Perché l’Eni comincia a trivellare proprio adesso a Spy Island? Nel mondo non c’è già sovrabbondanza di petrolio? O forse questa mossa segnala che il mercato sta cambiando, come testimonia la ripresa del prezzo del barile?
«Di recente, ogni volta che Shell, Bp o altri hanno annunciato nuovi investimenti e nuove scoperte di giacimenti, le Borse hanno premiato le loro azioni» risponde Davide Tabarelli, presidente di Nomisma Energia. «Invece negli anni dopo il 2014, con i petrolio a basso prezzo e una sovrabbondanza di offerta sulla domanda, le Borse apprezzavano le compagnie petrolifere solo se ristrutturavano e tagliavano gli investimenti. Adesso gli analisti cominciano a indirizzare i risparmiatori verso il comparto petrolifero».
Perché?
«Perché guardano avanti. A parte l’alta tecnologia, non ci sono settori che diano prospettive di redditività alta come il petrolio. In questi anni nel mondo sono venuti a mancare investimenti in trivellazioni per centinaia di miliardi ed entro un paio d’anni ci sarà penuria globale di greggio».
Nonostante il boom dello «shale oil», il petrolio americano alternativo?
«La crescita produttiva dello “shale oil” è forte, ma la domanda mondiale di greggio cresce di più. Le scorte stanno rapidamente calando. Il barile Wti americano a 60 dollari e il Brent europeo a 67 sono quotazioni storicamente basse: l’economia globale è in grado di pagare 100 e più dollari al barile, come faceva qualche anno fa e come tornerà a fare».
Però il riequilibrio fra domanda e offerta si deve anche all’intesa fra produttori per ridurre l’estrazione. Dubbio: l’accordo fra Arabia Saudita e Iran non è fragile?

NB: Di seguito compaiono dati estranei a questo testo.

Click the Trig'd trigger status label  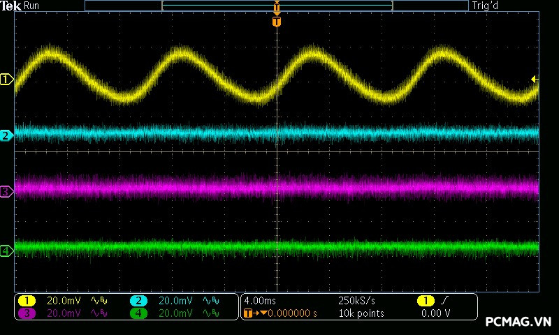pos(486,6)
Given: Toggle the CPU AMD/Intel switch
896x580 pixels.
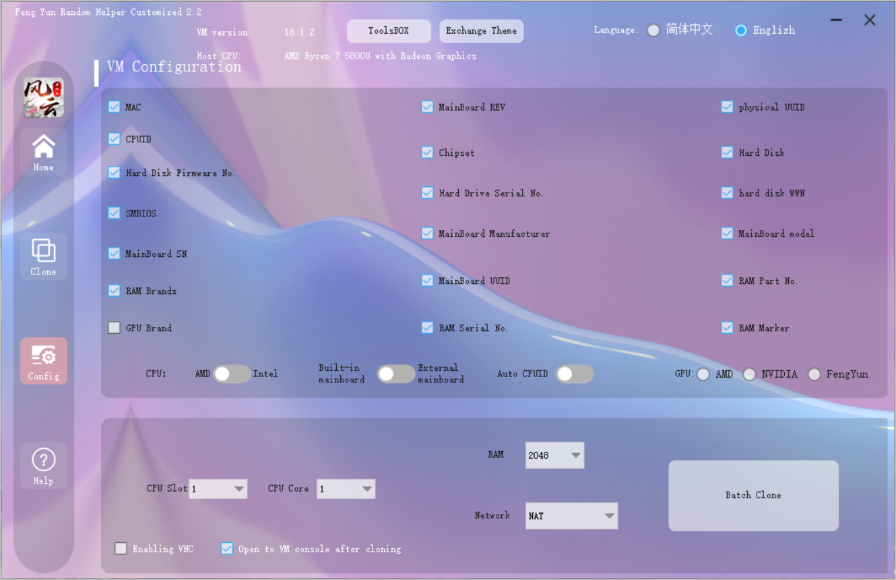Looking at the screenshot, I should point(232,374).
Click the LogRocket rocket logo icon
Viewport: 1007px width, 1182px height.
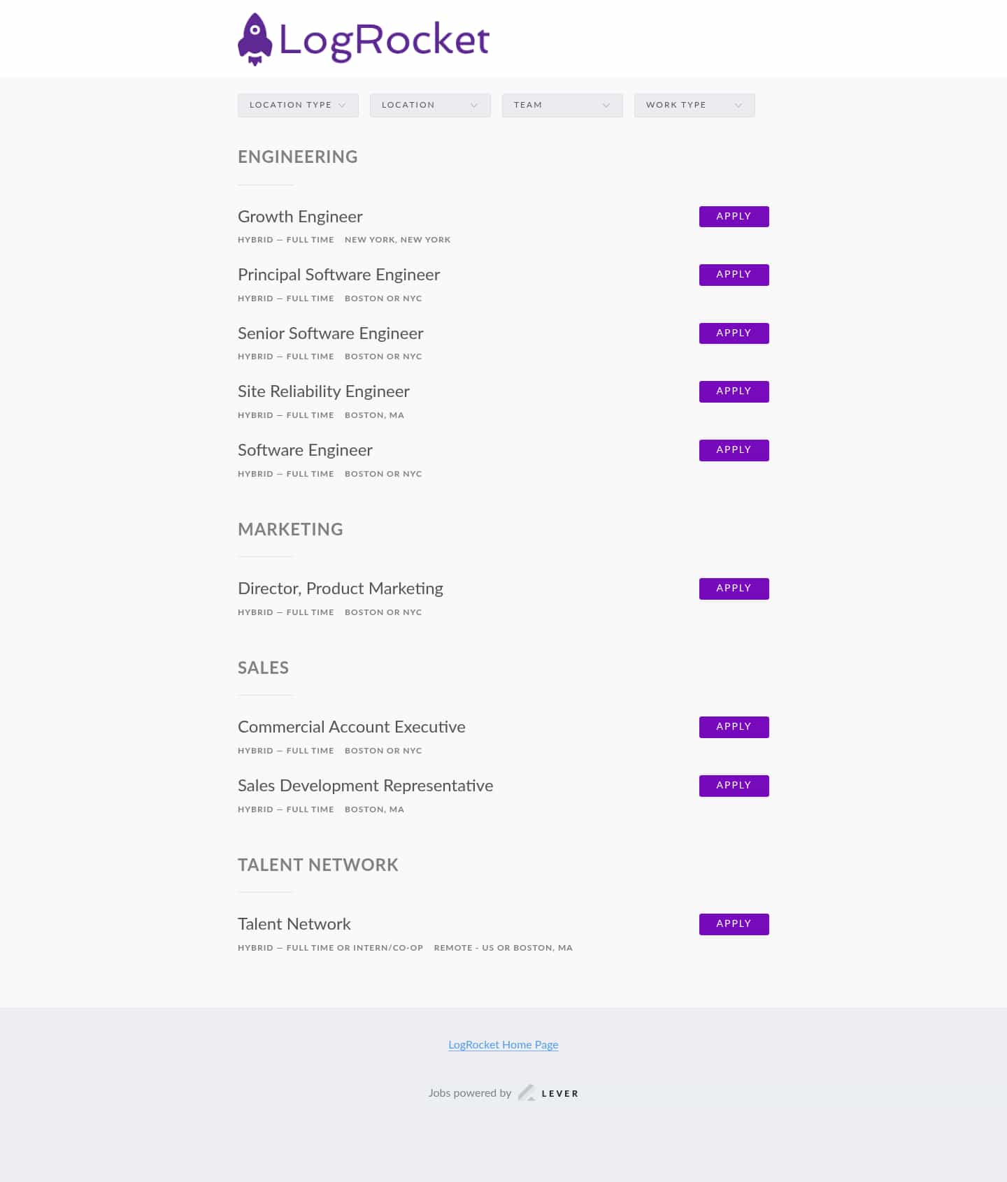coord(255,39)
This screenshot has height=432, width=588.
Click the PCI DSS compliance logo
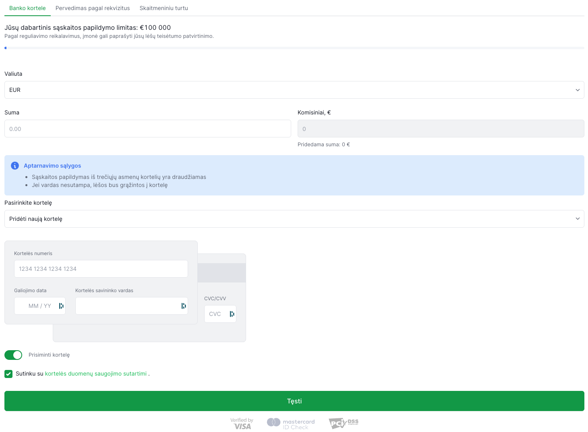coord(343,423)
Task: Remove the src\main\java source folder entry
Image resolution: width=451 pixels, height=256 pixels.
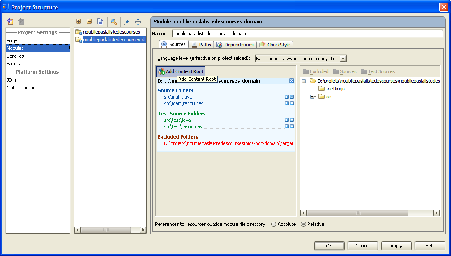Action: (x=292, y=97)
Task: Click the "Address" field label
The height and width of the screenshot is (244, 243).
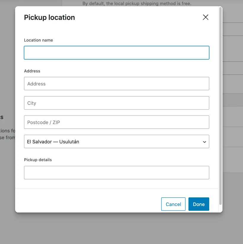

«L’intesa fra Arabia e Iran è molto solida, perché tutte e due hanno un interesse vitale a far risalire il prezzo del petrolio, anche se nel frattempo si combattono su ogni altro fronte. E al loro accordo si è aggiunta la Russia con motivazioni altrettanto forti».
Ma se il presidente Trump denuncia l’intesa nucleare con l’Iran quali saranno i contraccolpi in tutto il mondo?

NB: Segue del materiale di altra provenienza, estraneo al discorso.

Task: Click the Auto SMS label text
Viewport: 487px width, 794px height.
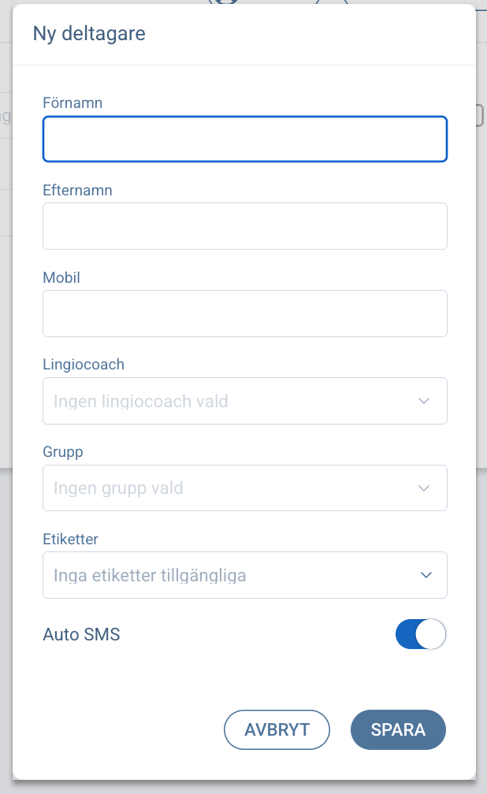Action: [x=81, y=634]
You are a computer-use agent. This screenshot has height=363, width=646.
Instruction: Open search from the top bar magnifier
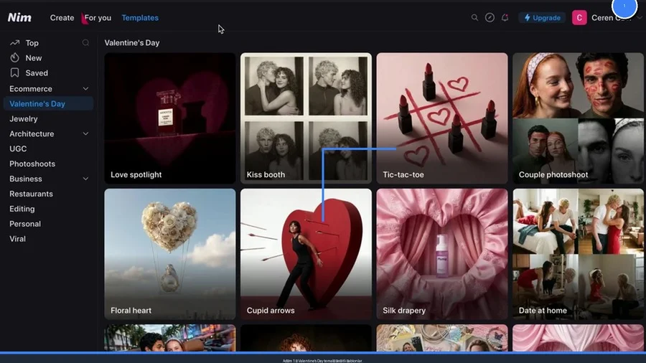click(474, 18)
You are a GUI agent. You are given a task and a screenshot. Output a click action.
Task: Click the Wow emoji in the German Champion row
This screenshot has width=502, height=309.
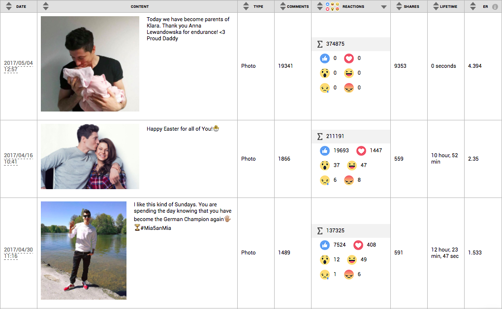click(x=324, y=259)

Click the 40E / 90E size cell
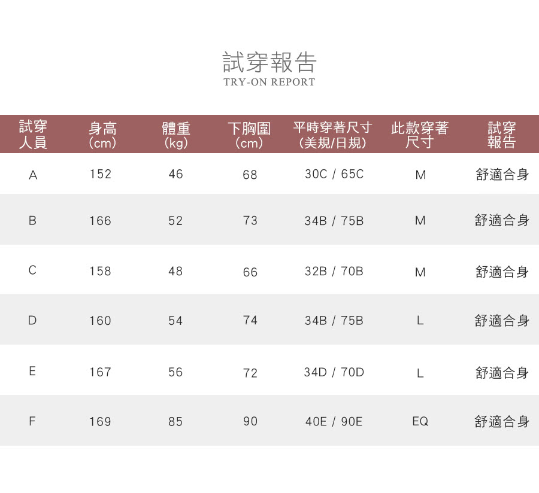pyautogui.click(x=334, y=422)
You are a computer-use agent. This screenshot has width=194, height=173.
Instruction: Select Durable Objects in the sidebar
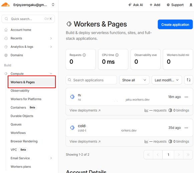(22, 116)
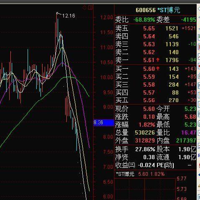Open the green list icon in right sidebar
The width and height of the screenshot is (200, 200).
click(199, 37)
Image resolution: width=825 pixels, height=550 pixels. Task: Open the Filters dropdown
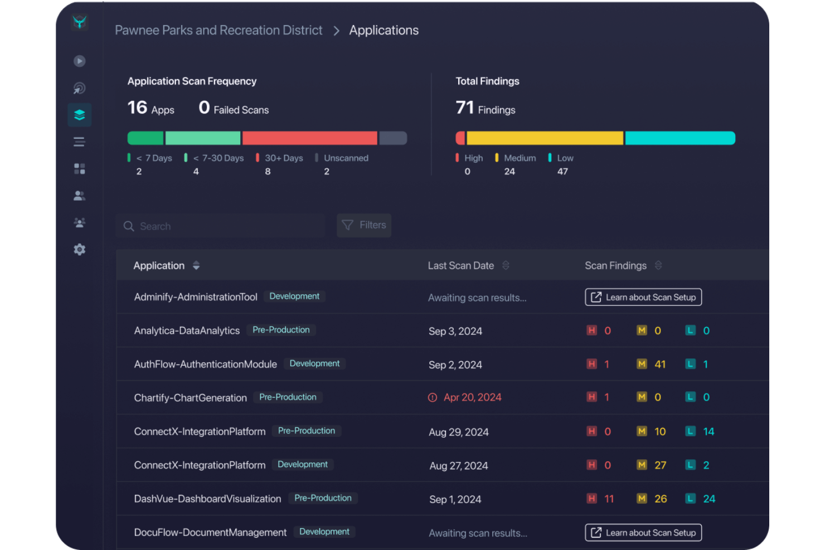pos(363,225)
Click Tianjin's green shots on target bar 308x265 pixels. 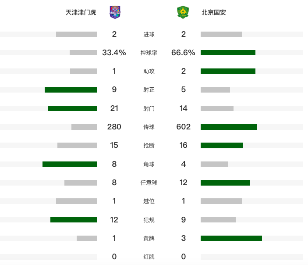[x=71, y=90]
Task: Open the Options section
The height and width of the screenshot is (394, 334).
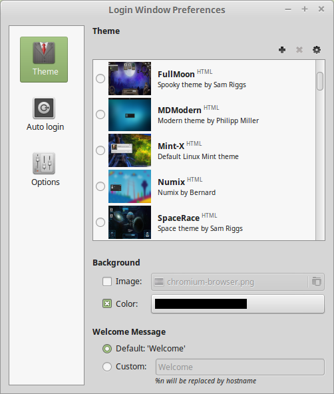Action: pos(45,169)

«Nessun contraccolpo, per quanto riguarda il petrolio, anzi la spinta all’aumento di prezzo sarà anche maggiore. Quando l’Arabia ha pilotato il crollo dei prezzi del petrolio voleva mandare fuori mercato i produttori di shale oil americano, ma voleva anche punire l’America di Obama per l’accordo nucleare con l’Iran,e mandare fuori mercato lo stesso Iran nel timore che si rafforzasse troppo. Ma adesso che Trump ha chiarito la politica estera americana, indicando di nuovo nell’Iran il nemico, l’Arabia non avrà motivo di riprovarci. Quanto all’Iran, non avrebbe né l’interesse né la forza per provocare un crollo del greggio facendo saltare l’accordo fra produttori».
Torniamo all’Eni in Alaska. Siamo sicuri che dal punto di vista ambientale si possa stare tranquilli?
«In America le regole sono, in effetti, meno rigorose di quelle europee. Ma l’attenzione per l’ambiente c’è».
Un risvolto tutto italiano: come mai la società di ingegneria Saipem, partecipata dall’Eni, non è stata coinvolta in Alaska?
«Saipem ha contribuito alla costruzione di impianti artici più grandi e difficili, come il Goliat nel mare di Barents. Ma a proposito del Goliat e di certe assurdità ambientaliste: la Norvegia ha preteso di usare sul Goliat solo energia elettrica portata da terra con un cavo di 100 chilometri, anziché produrla in loco con un po’ del gas estratto. Questa imposizione è insensata sia dal punto di vista economico sia da quello ambientale».